KL haj system reflects poorly on RI
Ridwan Max Sijabat, The Jakarta Post, Jakarta
Indonesia should learn from Malaysia in its management of the haj pilgrimage through the establishment of an autonomous body accountable to the President and the House of Representatives to reduce costs and improve services.
Because of its efficient and accountable operation, Malaysia's Lembaga Tabung Haji (LTH) or Pilgrims Fund Board can offer much less expensive haj trips, compared to Indonesia, and better services for Malaysian pilgrims both at home and in the Holy Land.
During this past haj season, for instance, Malaysian pilgrims paid between RM 8,973 (equivalent to approximately Rp 21.5 million, or US$2,300) for adults and just RM 15 for children under two.
By comparison, Indonesia charged its people Rp 26.2 million (approximately $2,860) per pilgrim -- a much larger amount for a country where most people earn less than two dollars a day.
GDP per capita in Indonesia is $2,300, and in Malaysia it is $9,000, meaning that a haj trip is equivalent to well over a year's worth of income for the average Indonesian and just a few months' income for the average Malaysian.
Isnaini bin Ismail, a senior staff member at LTH said the board did not impose any other fees outside the official rates.

▶ [Dataset extract]
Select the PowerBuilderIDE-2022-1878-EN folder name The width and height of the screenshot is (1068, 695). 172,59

...

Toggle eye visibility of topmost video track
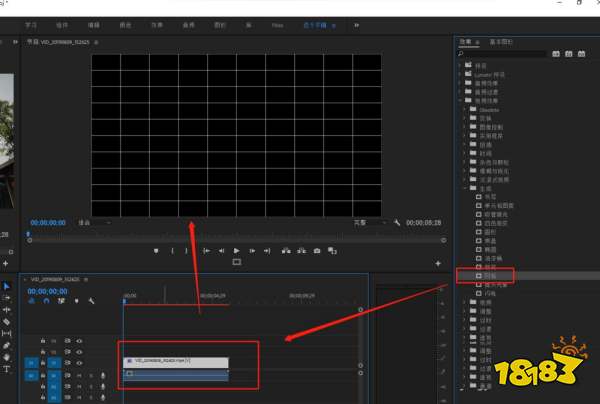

▶ [Assignment]
In the article on haj management, how much did Indonesia charge each pilgrim?

▶ [Result]
Rp 26.2 million (approximately $2,860) per pilgrim.